Problem to work on | Below are the entries to work from; restate word for word the portion that opens with the line containing "The width and height of the screenshot is (846, 501)." and closes with the line containing "The image size is (733, 1304).", keeping both.

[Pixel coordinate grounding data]
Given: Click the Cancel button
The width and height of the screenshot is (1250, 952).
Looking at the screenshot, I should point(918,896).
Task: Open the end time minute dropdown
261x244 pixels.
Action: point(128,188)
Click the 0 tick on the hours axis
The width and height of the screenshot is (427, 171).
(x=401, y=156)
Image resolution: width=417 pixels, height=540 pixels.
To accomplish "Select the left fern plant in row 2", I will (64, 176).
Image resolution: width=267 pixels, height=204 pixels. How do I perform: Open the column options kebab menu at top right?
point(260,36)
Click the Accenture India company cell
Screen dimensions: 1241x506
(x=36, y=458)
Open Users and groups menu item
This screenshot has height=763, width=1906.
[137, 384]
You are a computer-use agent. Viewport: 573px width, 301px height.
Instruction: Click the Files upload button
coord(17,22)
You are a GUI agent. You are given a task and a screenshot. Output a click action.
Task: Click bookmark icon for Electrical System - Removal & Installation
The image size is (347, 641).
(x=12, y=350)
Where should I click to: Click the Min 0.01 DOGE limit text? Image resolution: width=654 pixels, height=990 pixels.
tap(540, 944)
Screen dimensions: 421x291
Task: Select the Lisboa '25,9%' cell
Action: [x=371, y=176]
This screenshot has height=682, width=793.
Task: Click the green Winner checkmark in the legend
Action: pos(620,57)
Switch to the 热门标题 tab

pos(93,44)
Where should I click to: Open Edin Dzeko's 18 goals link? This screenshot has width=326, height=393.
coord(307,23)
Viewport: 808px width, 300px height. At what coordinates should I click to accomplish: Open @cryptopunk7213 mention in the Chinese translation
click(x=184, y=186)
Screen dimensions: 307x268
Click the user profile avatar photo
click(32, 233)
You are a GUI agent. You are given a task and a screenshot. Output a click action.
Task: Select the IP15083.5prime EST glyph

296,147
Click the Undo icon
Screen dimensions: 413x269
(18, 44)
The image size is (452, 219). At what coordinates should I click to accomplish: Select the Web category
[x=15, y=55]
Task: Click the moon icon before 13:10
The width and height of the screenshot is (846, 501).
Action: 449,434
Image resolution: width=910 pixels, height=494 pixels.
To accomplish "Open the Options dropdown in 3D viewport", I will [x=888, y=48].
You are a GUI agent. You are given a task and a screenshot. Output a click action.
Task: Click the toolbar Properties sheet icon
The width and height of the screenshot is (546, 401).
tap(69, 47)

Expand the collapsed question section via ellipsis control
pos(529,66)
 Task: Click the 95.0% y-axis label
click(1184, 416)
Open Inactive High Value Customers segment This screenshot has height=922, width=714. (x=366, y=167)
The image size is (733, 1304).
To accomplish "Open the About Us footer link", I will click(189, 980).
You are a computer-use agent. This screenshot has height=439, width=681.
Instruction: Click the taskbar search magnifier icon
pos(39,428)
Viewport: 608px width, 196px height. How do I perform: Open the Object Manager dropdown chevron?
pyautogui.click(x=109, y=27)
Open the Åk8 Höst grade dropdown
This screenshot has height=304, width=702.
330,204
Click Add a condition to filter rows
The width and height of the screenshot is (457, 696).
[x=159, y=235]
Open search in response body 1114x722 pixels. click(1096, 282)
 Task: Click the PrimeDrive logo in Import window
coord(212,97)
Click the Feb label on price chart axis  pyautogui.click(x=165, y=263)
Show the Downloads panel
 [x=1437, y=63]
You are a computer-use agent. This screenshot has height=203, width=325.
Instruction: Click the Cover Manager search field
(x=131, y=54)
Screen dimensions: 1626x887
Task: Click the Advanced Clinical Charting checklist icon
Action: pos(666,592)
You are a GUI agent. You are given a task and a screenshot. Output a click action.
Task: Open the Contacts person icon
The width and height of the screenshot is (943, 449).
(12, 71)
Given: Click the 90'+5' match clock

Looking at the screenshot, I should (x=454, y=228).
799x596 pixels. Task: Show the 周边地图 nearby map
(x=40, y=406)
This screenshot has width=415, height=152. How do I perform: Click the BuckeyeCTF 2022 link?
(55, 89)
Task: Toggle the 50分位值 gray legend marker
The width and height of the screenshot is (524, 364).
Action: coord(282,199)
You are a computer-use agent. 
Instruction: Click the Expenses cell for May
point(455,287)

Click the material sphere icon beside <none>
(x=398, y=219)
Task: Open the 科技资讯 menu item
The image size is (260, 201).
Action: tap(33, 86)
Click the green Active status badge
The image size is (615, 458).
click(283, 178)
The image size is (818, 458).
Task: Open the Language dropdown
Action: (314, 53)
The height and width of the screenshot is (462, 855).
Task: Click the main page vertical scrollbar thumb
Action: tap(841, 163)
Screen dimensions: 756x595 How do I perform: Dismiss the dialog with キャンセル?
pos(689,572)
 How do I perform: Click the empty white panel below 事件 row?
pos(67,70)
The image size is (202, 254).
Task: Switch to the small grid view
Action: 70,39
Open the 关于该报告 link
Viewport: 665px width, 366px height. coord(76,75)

Exercise answer |
The width and height of the screenshot is (846, 501).
Action: 449,434
Image resolution: width=910 pixels, height=494 pixels.
To accomplish "Open the Options dropdown in 3D viewport", I will [x=888, y=48].
You are a GUI agent. You are given a task and a screenshot. Output a click action.
Task: Click the toolbar Properties sheet icon
The width and height of the screenshot is (546, 401).
tap(69, 47)

Expand the collapsed question section via ellipsis control
pos(529,66)
 Task: Click the 95.0% y-axis label
click(1184, 416)
Open Inactive High Value Customers segment This screenshot has height=922, width=714. (x=366, y=167)
The image size is (733, 1304).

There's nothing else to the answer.